Kidney disease, particularly end-stage renal disease, tends to pull A1C results downward. The chronic anemia that accompanies kidney failure shortens red blood cell survival, meaning the test underestimates true average blood sugar. Uremia (toxin buildup from poor kidney function) can also interfere with the chemical assay itself, sometimes nudging results in the opposite direction.
Pregnancy changes A1C in ways that make it unreliable for diagnosing gestational diabetes. Red blood cell lifespan shortens to about 90 days, and increased blood cell production dilutes the reading further. A1C values typically drop by 12 to 16 weeks of gestation and continue declining until around week 20 to 24 before rising slightly in the third trimester. Pregnant women are screened with a glucose tolerance test instead.
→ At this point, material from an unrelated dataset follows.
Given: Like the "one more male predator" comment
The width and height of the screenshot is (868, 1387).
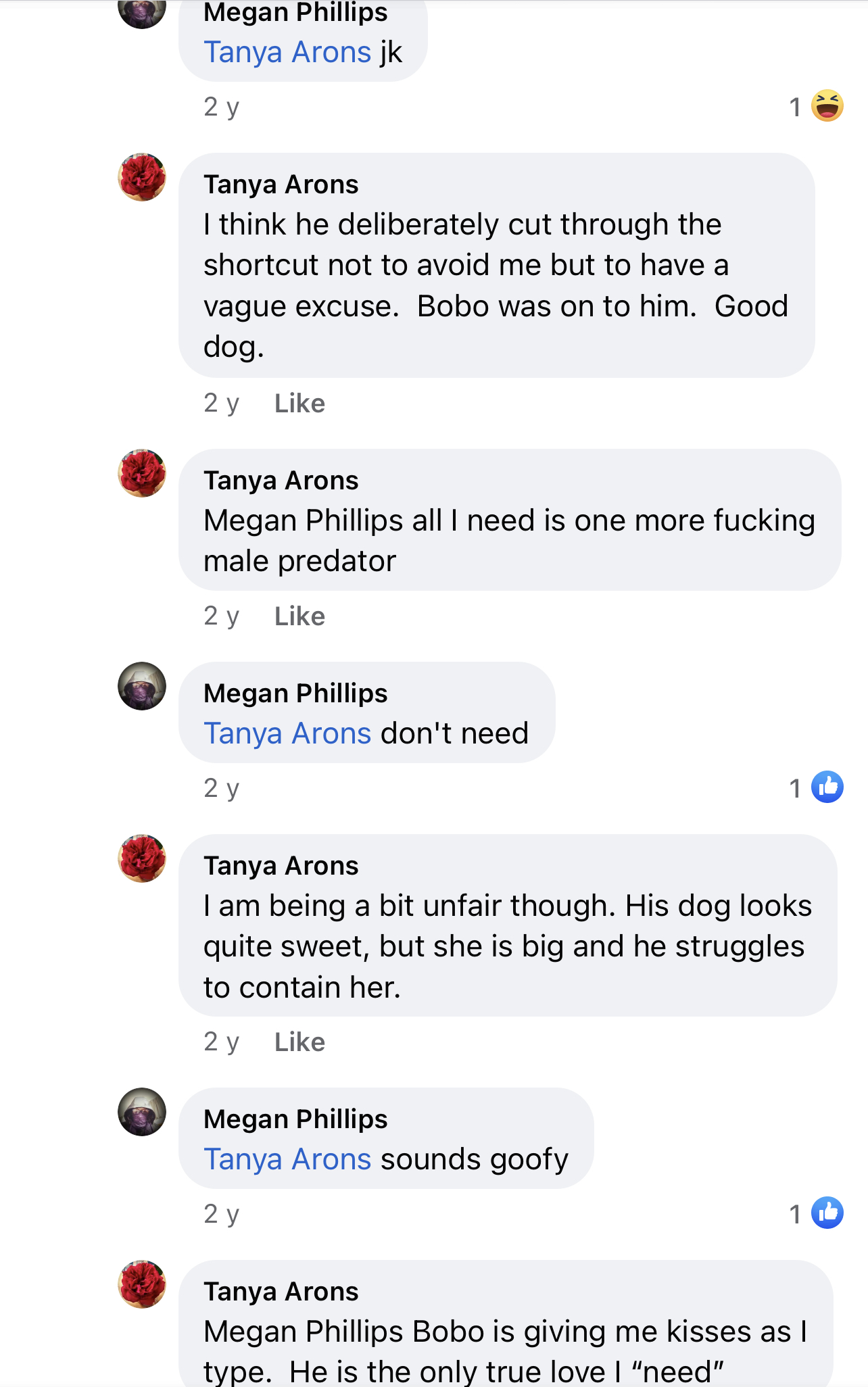Looking at the screenshot, I should point(299,616).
Hemoglobin variants, most commonly hemoglobin S (sickle cell) and hemoglobin C, can push results in either direction depending on the variant and the testing method used. People who carry the trait (one copy) can usually get reliable A1C results with the right lab technique. People with two copies of the variant gene generally need an alternative test entirely.
Home A1C Kits
Over-the-counter A1C test kits let you check your level with a finger prick at home. They can be useful for tracking trends between doctor visits, but they’re less precise than lab-drawn blood. The accuracy standard for these kits allows results to fall within roughly 13.5% of the lab reference value. In practical terms, that means a home kit reading of 7.0% could reflect a true lab value anywhere from about 6.1% to 7.9%. That margin is wide enough to matter when you’re making treatment decisions, so home kits work better as a general check-in than as a substitute for lab testing.
What Moves Your A1C
Because A1C tracks average blood sugar over months, it responds to sustained changes in diet, activity, and medication rather than short-term efforts. Cutting back on refined carbohydrates, increasing physical activity, losing even a modest amount of weight, and taking prescribed medications consistently are the levers that move the number over time. Most people see meaningful changes reflected in their next test three months later.
It’s also worth knowing that A1C captures averages, not swings. Two people could have the same A1C of 7.0% while experiencing very different daily patterns: one with stable blood sugar hovering around 154 mg/dL, and another swinging between 60 and 250 mg/dL. If you use a continuous glucose monitor or check blood sugar at home, those readings add context that A1C alone can’t provide.